Ich glaube, dass es mit dem Studieren gerade so geht, wie in der Gärtnerei: es hilft weder der da pflanzt, noch der da begiesst etwas, sondern Gott, der das Gedeihen gibt. Ich will mich erklären. Wir tun sicherlich eine Menge von Dingen, von denen wir glauben, dass wir sie mit Wissen täten, und die wir doch tun, ohne es zu wissen.
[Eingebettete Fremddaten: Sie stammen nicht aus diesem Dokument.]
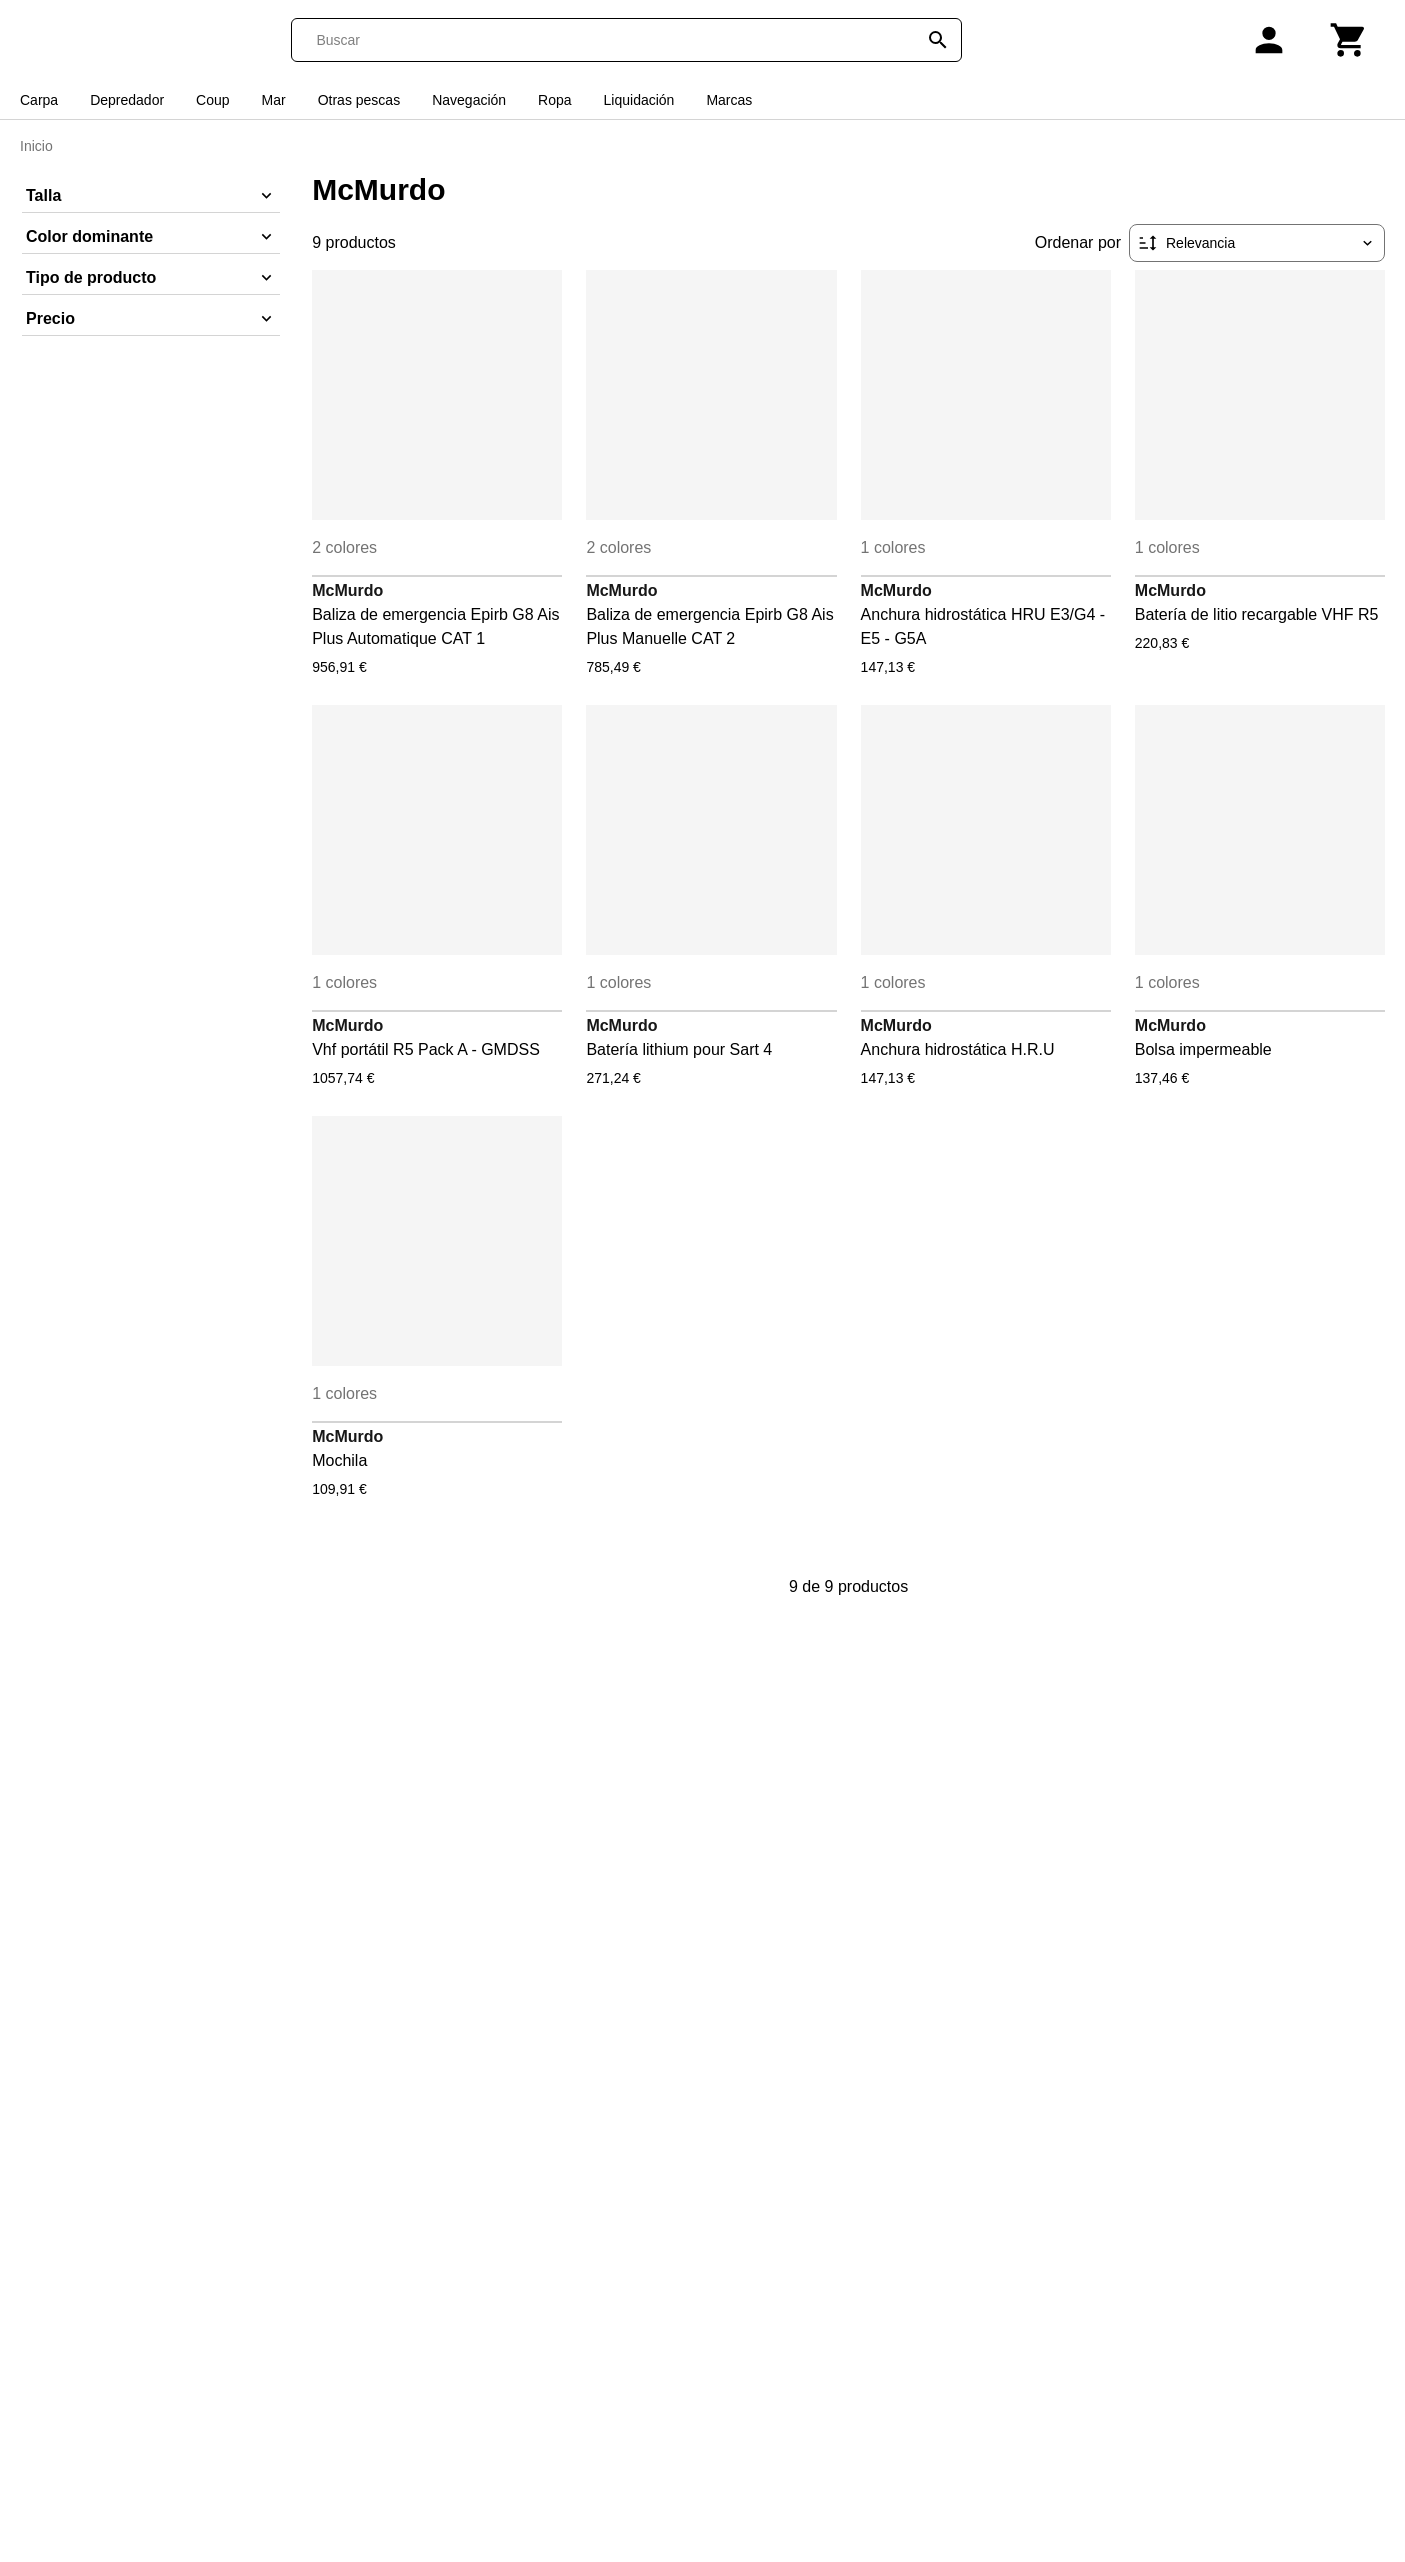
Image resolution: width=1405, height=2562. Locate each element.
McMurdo (347, 590)
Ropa (554, 100)
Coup (212, 100)
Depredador (127, 100)
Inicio (36, 146)
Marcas (729, 100)
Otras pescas (359, 100)
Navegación (469, 100)
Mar (274, 100)
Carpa (39, 100)
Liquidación (639, 100)
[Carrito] (1349, 40)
Es ist so was in unserem Gemüte wie Sonnenschein und Witterung, das nicht von uns abhängt. Wenn ich über etwas schreibe, so kommt mir das Beste immer so zu, dass ich nicht sagen kann, woher.

 

Mit dieser Haltung ging Jean-Claude Badoux sozusagen von selbst eins nach dem andern auf. Nach der Wahrheit im Glauben fand er am Gymnasium von Lausanne durch die Fächer Mathematik und Physik die Wahrheit der Wissenschaft. Und die Sprachen brachten ihm die Öffnung zur Welt.

 

Um sich die Literatur von Puschkin und Dostojewski zu erschliessen, lernte er Russisch. Und um zu studieren, ging er nicht an die ETH Lausanne, sondern an die ETH Zürich. Der Grund: die bäuerliche Herkunft. Es war damals im Waadtland Brauch, an der Schwelle zum Erwachsenenalter ein Jahr in der Deutschschweiz zu absolvieren. Davon erzählt auch der Winzer und spätere Regierungsstatthalter > Albert Munier in seinem „Plans Fixes“-Porträt.

 

Die bäuerliche Herkunft bestimmte die Studienwahl: Bauingenieur. In dieser Disziplin geht es darum, konkrete Lösungen für konkrete Probleme zu finden, Geist und Materie zusammenzubringen, gleich wie in der Medizin und in der Landwirtschaft: „Die Natur stellt uns vor reale Fragen“ sagt Jean-Claude Badoux. Deshalb gehe es dem Bauingenieur – wie dem Arzt und dem Bauern – um einen konkreten Nutzen: „Ich verstehe meine Arbeit als Dienst an der Gemeinschaft und an Gott.“

 

Als Jean-Claude Badoux mit Frau und Kindern in die USA zog, hatte er den Plan, sich dort niederzulassen. Deshalb sprachen sie miteinander Englisch: Nur auf diese Weise könne man sich integrieren, fanden sie. Kaum drüben, wurde Jean-Claude Badoux mit 27 Professor an der Universität Lehigh in Pennsylvania, mit 30 Professor an der University of California und mit 32, nach dem Rückflug über den Atlantik, Professor an der ETH Lausanne.

 

In seinem „Institut de la Construction Métallique (ICOM)“ am Genfersee ging es zu wie früher in Forel auf dem Bauernhof: Alle fühlten sich als Mitglied einer Familie. Den dreissig Angehörigen gab die Devise Kitt: „Man hilft einander!“ Der Bauer ist angewiesen auf viele Hände. Auch der Institutsleiter. Antoine de Saint-Exupéry: „Ein Führer ist jemand, der die anderen unendlich nötig hat.“

 

1992 wurde Jean-Claude Badoux vom Bundesrat zum Präsidenten der ETH Lausanne gewählt. Acht Jahre lang versah er das Amt bis zur Altersgrenze. Seine Ziele waren: Öffnung zur Welt, Aufnahme von Doktoranden aus allen Ländern, Respekt vor den Studierenden.

 

Wenn man Jean-Claude Badoux reden hört, kommt man ins Träumen. Ob es an den Hochschulen heute noch so zugeht? Kürzlich gestand ein befreundeter Eliteprofessor: „Ich brauche vierzig Prozent meiner Energie, um Intrigen abzuwehren.“ Tempora mutantur.